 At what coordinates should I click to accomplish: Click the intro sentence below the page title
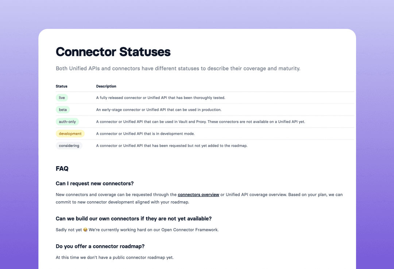point(178,69)
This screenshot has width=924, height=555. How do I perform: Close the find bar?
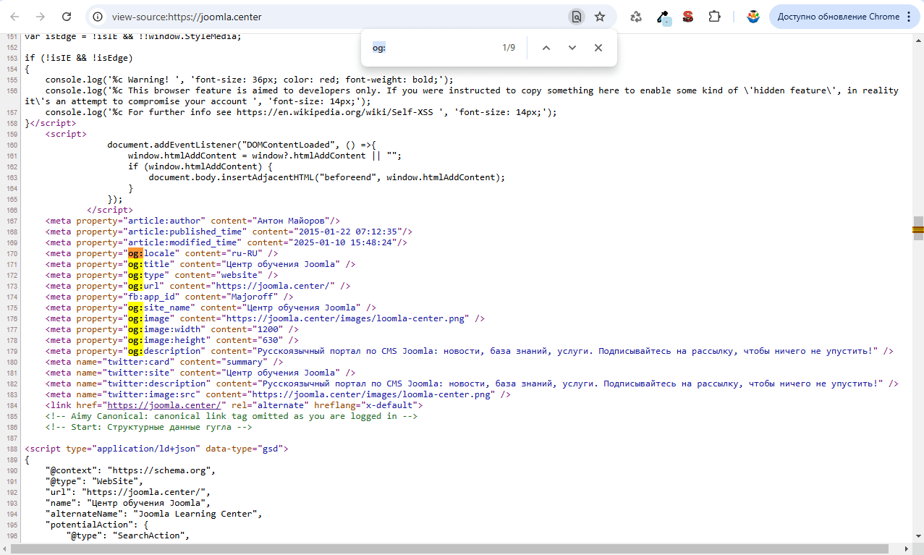598,48
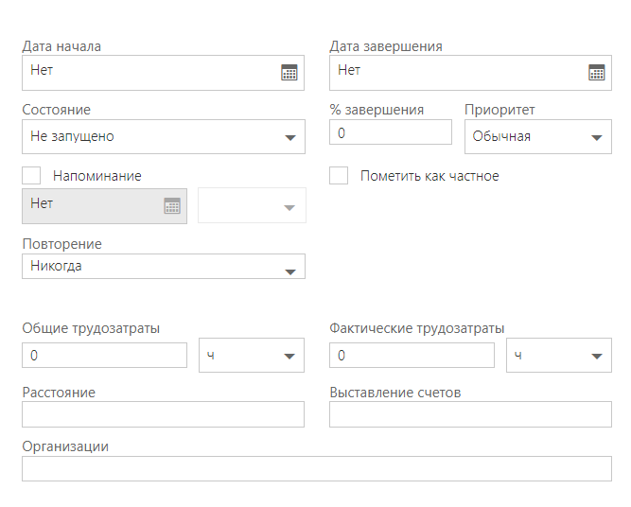Check the Пометить как частное box

click(x=339, y=175)

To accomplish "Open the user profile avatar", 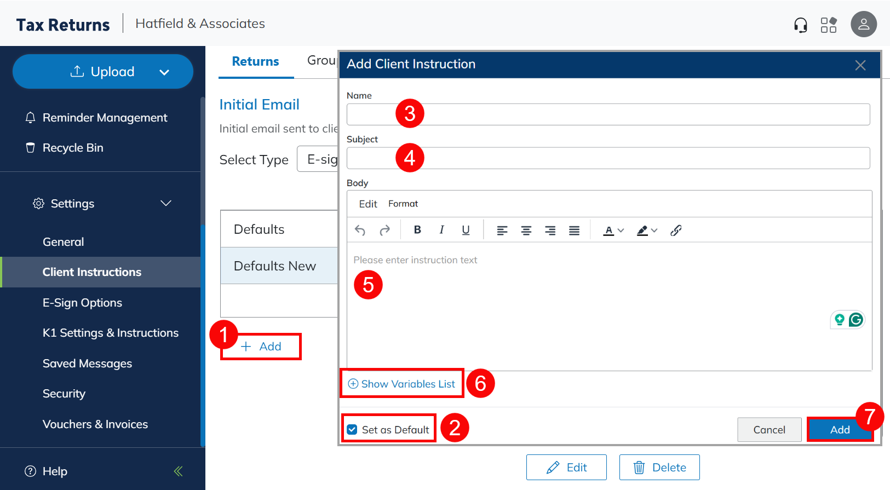I will pyautogui.click(x=863, y=25).
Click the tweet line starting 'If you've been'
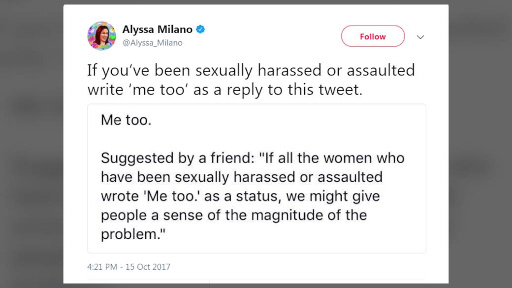This screenshot has height=288, width=512. pyautogui.click(x=251, y=70)
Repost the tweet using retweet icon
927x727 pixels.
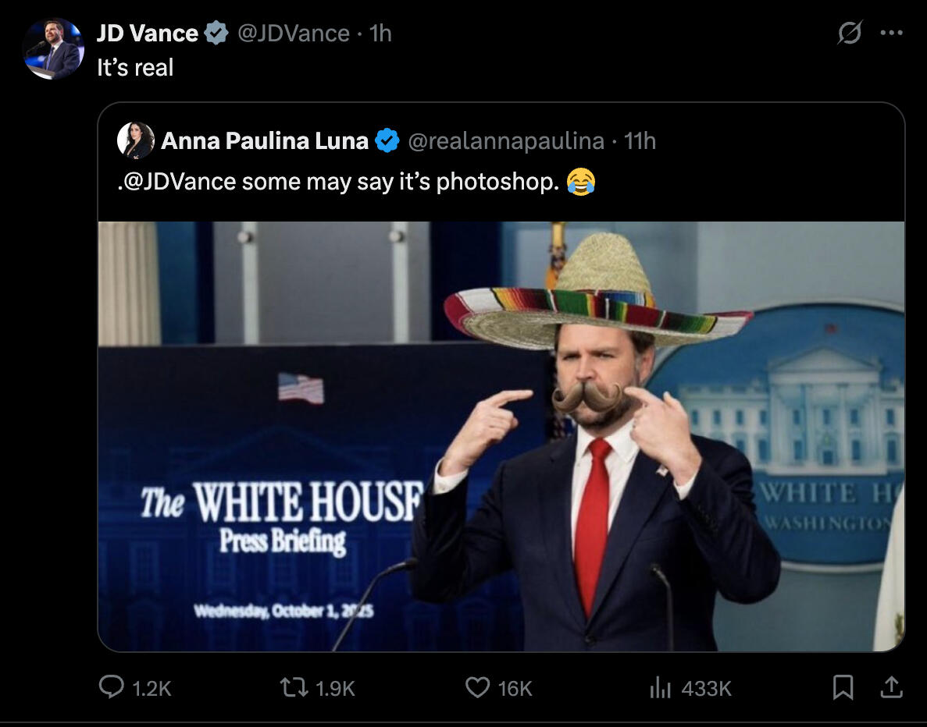pyautogui.click(x=293, y=687)
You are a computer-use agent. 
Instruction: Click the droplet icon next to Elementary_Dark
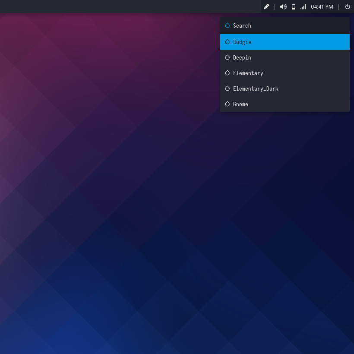point(228,89)
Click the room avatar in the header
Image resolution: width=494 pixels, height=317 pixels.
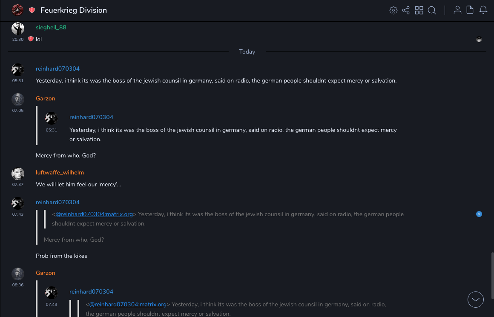(x=18, y=10)
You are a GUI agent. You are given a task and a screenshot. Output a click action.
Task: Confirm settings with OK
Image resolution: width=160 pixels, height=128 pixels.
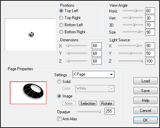point(146,120)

════════

» EXERCISE DESCRIPTION
The lines above that include "agent" should each be listed.

» RESULT
You are a computer-use agent. 
You are a GUI agent. You are given a task and a screenshot. Output a click action.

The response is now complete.